Moeder deelt ten volle in zijn vreugd. Overigens is het niet zo’n vacantie als andere jaren. Dan had vader ook altijd veertien dagen vrijaf. En gedurende die tijd ging het hele gezin naar een plaats bij bos of hei. Het spreekt vanzelf, dat daar nu niets van kan komen. Maar Jan is om het feit, dat zij niet uitgaan, niet zo bedroefd. Wel natuurlijk om de reden er van. Hij vindt, dat hij altijd nog bevoorrecht is boven duizenden kinderen, die hun vacantie in de grote stad moeten doorbrengen.
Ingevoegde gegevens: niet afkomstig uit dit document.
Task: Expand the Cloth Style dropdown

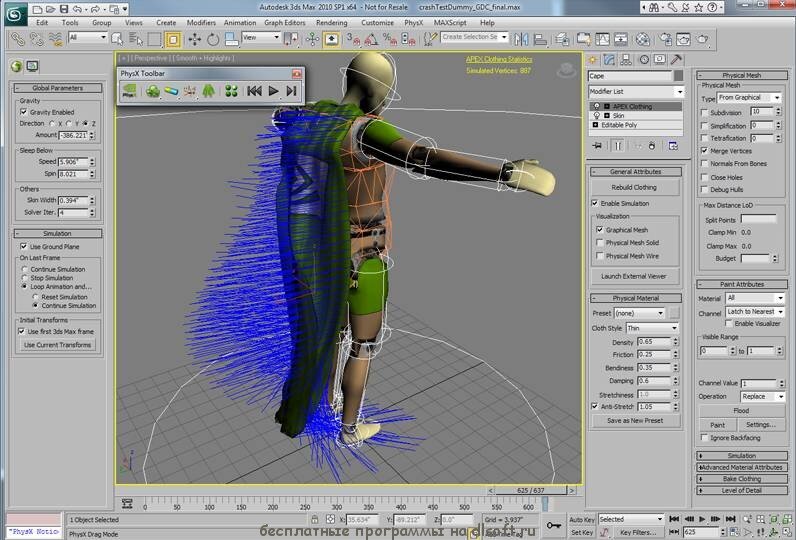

Hier in Duindorp heeft hij frisse lucht in overvloed. Hij kan baden, zwemmen en stoeien naar hartelust. Menig kind zou hem benijden met zo’n vacantie-oord!
Het afscheid van de jongens op school was niet al te zwaar. Hij ziet hen allen nog wel in de komende weken. Henk blijft de eerste tijd nog wat met chocolade venten. Daarna komt hij pas bij een schilder in de leer.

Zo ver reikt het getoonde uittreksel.